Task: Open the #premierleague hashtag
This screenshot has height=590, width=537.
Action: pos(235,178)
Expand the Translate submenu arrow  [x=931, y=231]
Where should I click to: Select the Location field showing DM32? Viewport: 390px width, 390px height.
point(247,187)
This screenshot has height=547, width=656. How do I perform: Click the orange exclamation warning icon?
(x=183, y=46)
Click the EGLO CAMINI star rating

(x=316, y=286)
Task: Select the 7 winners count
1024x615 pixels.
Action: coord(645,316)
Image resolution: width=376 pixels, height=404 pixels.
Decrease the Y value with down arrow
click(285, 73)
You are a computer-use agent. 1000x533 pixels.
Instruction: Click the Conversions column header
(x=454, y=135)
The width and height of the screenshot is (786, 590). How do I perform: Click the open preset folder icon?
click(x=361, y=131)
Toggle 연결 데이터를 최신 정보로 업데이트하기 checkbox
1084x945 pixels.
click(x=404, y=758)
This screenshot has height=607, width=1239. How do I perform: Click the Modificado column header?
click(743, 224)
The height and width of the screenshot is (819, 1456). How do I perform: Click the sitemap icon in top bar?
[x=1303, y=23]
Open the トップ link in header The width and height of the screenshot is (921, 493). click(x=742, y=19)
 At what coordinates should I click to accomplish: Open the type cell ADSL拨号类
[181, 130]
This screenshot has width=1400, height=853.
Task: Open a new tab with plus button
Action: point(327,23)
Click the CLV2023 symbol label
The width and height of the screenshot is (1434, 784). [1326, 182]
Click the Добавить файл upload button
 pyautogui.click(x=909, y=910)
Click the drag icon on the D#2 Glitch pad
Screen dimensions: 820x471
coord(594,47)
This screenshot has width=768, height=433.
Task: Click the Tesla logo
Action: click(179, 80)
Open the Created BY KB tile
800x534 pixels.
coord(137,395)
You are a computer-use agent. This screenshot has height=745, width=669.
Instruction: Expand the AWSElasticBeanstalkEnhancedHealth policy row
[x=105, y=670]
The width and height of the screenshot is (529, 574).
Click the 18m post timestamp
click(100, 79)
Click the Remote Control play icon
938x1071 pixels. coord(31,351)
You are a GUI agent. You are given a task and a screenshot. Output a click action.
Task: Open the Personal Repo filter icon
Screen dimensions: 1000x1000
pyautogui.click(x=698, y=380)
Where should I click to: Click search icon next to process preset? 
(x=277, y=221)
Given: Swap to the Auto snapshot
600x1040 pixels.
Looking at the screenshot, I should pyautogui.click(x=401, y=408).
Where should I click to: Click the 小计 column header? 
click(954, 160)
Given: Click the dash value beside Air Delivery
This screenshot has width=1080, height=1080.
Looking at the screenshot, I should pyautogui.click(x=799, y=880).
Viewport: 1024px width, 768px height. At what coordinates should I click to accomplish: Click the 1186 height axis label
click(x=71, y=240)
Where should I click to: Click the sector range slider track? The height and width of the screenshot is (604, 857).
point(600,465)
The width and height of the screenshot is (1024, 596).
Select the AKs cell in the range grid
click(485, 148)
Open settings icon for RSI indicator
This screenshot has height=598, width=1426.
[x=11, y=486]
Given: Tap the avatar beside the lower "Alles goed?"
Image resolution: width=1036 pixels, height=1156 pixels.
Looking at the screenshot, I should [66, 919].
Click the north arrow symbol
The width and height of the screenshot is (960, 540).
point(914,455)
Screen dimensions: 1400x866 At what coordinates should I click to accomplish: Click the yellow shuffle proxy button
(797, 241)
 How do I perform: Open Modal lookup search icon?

# # # #

◆ Problem requirements ◆
In the material above, transcribe exactly the lines beginning at the one with "This screenshot has height=547, width=656." and ending at the one with "Click the drag icon on the D#2 Glitch pad", both included.

◆ Output below ◆
This screenshot has height=547, width=656. How do I perform: Click the orange exclamation warning icon?
(x=183, y=46)
Click the EGLO CAMINI star rating

(x=316, y=286)
Task: Select the 7 winners count
1024x615 pixels.
Action: coord(645,316)
Image resolution: width=376 pixels, height=404 pixels.
Decrease the Y value with down arrow
click(285, 73)
You are a computer-use agent. 1000x533 pixels.
Instruction: Click the Conversions column header
(x=454, y=135)
The width and height of the screenshot is (786, 590). How do I perform: Click the open preset folder icon?
click(x=361, y=131)
Toggle 연결 데이터를 최신 정보로 업데이트하기 checkbox
1084x945 pixels.
click(x=404, y=758)
This screenshot has height=607, width=1239. How do I perform: Click the Modificado column header?
click(743, 224)
The height and width of the screenshot is (819, 1456). How do I perform: Click the sitemap icon in top bar?
[x=1303, y=23]
Open the トップ link in header The width and height of the screenshot is (921, 493). click(x=742, y=19)
 At what coordinates should I click to accomplish: Open the type cell ADSL拨号类
[181, 130]
This screenshot has width=1400, height=853.
Task: Open a new tab with plus button
Action: point(327,23)
Click the CLV2023 symbol label
The width and height of the screenshot is (1434, 784). [1326, 182]
Click the Добавить файл upload button
 pyautogui.click(x=909, y=910)
Click the drag icon on the D#2 Glitch pad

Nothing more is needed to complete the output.